I believe your idea is sound, especially if you are happy to wait to grow the cover crop first.

In a very home-gardenish way I sometimes do my version of rolling and crimping of a cover crop.

I simply stamp or stomp over the crop, and often the crop is left-over from harvest such as peas or beans. I might sometimes add some grass clipping to thicken the plant cover out.

As long as the soil is good and there are no bad weeds, I can then plant seedlings straight into the patch.

As I understand it, rolling and crimping cover crops is especially useful for farmers using the no-till method. The idea is to run over with a machine that bends and bruises a heavy biomass cover crop such as rye, which then forms a mat mulch before decomposing later.

It's better than cutting the crop because the plants might re-sprout. The farmer saves having to spray for weeds, needs less irrigation, and can actually plant the new crop the same time into the field.

Would be interested to hear what you do and how well it works.

Jan 04, 2011
Rolling and crimping in the garden
by: Alan, NZ

I didn't know I was called a roller and crimper!

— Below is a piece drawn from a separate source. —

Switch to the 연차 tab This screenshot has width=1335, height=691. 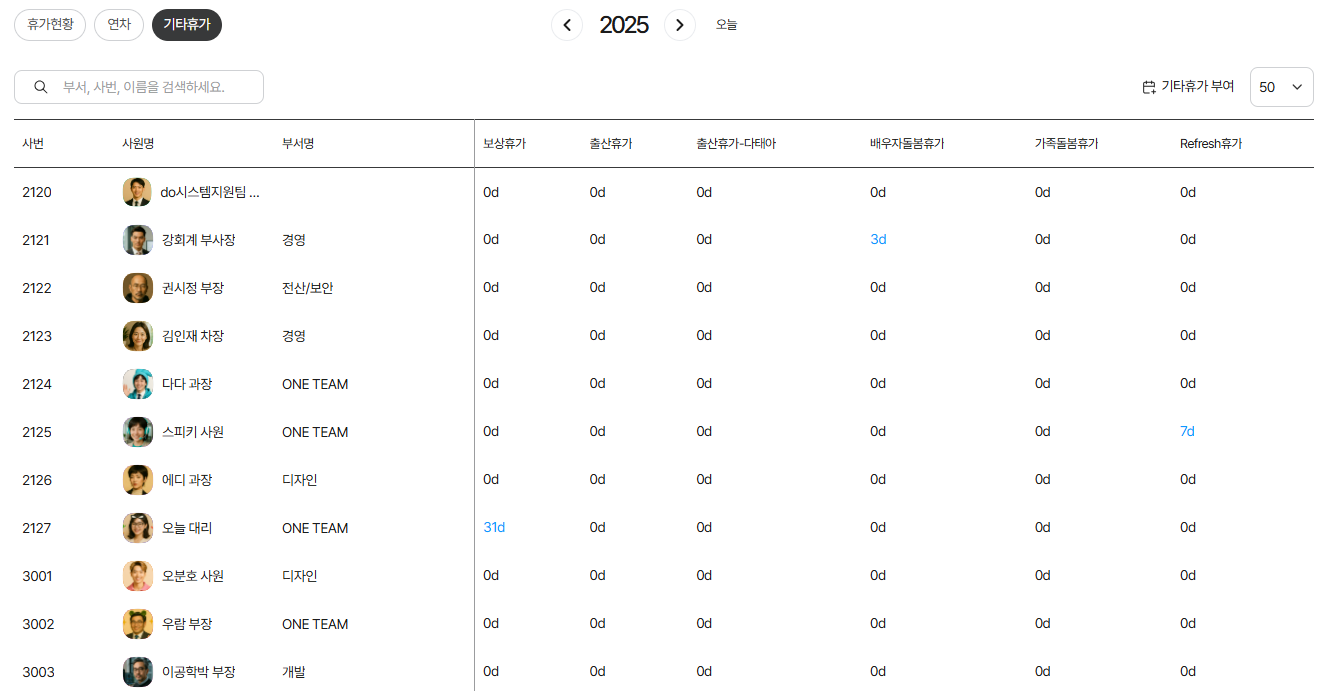[119, 25]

I usually grow a crop of broad beans or peas (also tried lupin in a larger area successfully) over winter, pick the pods early and in early spring bend it all over (with gumboots stamping around or spade)and put sacks or lots of newspaper or cardboard over the lot. I get free sacks from cafe where they roast their own coffee beans. I water it well and then put any old stuff on top and let it rot for a few weeks before planting seedlings into it.
The stuff I do put on top for mulch is never bought, I use grass clippings from local people (non-chemical), pine needles from park, lots of broadleaves from a stand of puku trees or shredded leaves and bark I beg from any nearby tree fellers I hear working.
It does depend where you live, but I find there's a lot of good garden material around that you don't have to pay for and doesn't waste resouces, if you ask and look.
I'm guessing that with a very thick patch of plants, I could just roll and crimp only which would form the mulch and stop weeds and drying. I might give it a go without the sacks or paper in an area next time, but I might get some extra legs in to help, or borrow a lawn roller to make sure it's all well flattened. Cheers, Alan

Jan 04, 2011
ideas about grass clippings, links to home made crimper and manual
by: Anonymous

I would love to hear what you find out with your trial.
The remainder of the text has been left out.